The Western District, San Antonio Division issued an opinion in the case styled, McClelland v. Chubb Lloyd’s Insurance Company of Texas and Robert Pritchard.
The McClellands suffered a loss to their home and Chubb sent adjuster Pritchard to evaluate and adjust the loss. The McClellands did not like the result and sued Chubb and Pritchard in State Court. Chubb and Pritchard had the case removed to Federal Court.
Pursuant to 28 U.S.C., Section 1441, defendants may remove to the appropriate district court any action in which the district courts have original jurisdiction. Under Section 1332, district courts have original jurisdiction in diversity actions between citizens of different states that involve an amount in controversy exceeding $75,000. District courts are prohibited from exercising jurisdiction when a party has been improperly or collusively joined to manufacture federal diversity jurisdiction. Improper joinder may be established by (1) actual fraud in the pleading of jurisdictional facts, or (2) inability of the plaintiff to establish a cause of action against the non-diverse party in state court.
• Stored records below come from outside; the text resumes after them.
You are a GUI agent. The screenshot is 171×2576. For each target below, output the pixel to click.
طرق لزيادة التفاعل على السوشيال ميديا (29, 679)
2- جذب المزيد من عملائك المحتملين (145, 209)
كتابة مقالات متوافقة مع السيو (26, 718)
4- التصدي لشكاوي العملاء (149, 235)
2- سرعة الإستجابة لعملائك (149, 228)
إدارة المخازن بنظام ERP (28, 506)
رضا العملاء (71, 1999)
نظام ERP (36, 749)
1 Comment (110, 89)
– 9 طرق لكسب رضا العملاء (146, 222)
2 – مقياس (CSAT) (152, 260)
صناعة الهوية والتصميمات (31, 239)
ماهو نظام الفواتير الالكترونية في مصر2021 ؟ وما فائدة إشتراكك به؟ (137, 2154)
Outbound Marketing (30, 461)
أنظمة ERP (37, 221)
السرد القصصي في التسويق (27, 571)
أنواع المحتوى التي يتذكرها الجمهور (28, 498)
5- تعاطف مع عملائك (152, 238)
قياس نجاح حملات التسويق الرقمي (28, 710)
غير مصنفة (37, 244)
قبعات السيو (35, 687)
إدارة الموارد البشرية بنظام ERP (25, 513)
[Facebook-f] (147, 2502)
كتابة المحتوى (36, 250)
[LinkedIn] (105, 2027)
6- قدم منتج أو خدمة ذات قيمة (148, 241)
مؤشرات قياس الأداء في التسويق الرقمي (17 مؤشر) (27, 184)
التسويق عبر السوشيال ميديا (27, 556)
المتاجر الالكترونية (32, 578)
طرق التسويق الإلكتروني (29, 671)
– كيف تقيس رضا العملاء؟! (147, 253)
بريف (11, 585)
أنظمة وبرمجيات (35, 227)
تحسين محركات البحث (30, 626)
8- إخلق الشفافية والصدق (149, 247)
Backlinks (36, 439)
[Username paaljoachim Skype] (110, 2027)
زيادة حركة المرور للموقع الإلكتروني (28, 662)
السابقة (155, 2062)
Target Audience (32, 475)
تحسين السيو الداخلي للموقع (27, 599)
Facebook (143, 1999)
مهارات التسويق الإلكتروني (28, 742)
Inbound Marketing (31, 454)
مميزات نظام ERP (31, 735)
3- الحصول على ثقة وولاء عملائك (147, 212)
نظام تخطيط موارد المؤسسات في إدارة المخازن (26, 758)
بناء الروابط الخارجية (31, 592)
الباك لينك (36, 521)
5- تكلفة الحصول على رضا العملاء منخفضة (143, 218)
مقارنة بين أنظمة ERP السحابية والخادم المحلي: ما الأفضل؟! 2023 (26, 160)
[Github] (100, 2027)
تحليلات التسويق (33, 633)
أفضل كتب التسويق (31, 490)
Under the second prong, which is at issue in this case, the test is whether the defendant has demonstrated that there is no possibility of recovery by the plaintiff against an in-state defendant, which stated differently means that there is no reasonable basis for the district court to predict that the plaintiff might be able to recover against an in-state defendant. To make this determination, the court may conduct a Rule 12(b)(6) type analysis, looking initially at the allegations of the compliant to determine whether the complaint states a claim under state law against the in-state defendant. The federal standard, not the applicable state pleading standard, applies when conducting this analysis. The federal pleading standard dictates to pass muster under Rule 12(b)(6), a complaint must have contained enough facts to state a claim to relief that is plausible on its face. Adjusters may be held individually liable for violations of the Texas Insurance Code but they have to have committed some act that is prohibited by the section, not just be connected to an insurance company’s denial of coverage. When a court determines that a non-diverse party has been improperly joined to defeat diversity, that party must be dismissed without prejudice.
This court then applied the pleadings in this case to the law stated above and made it’s ruling. The case does a good job of out-lining the requirements of a pleading that wants to maintain a cause of action against an adjuster.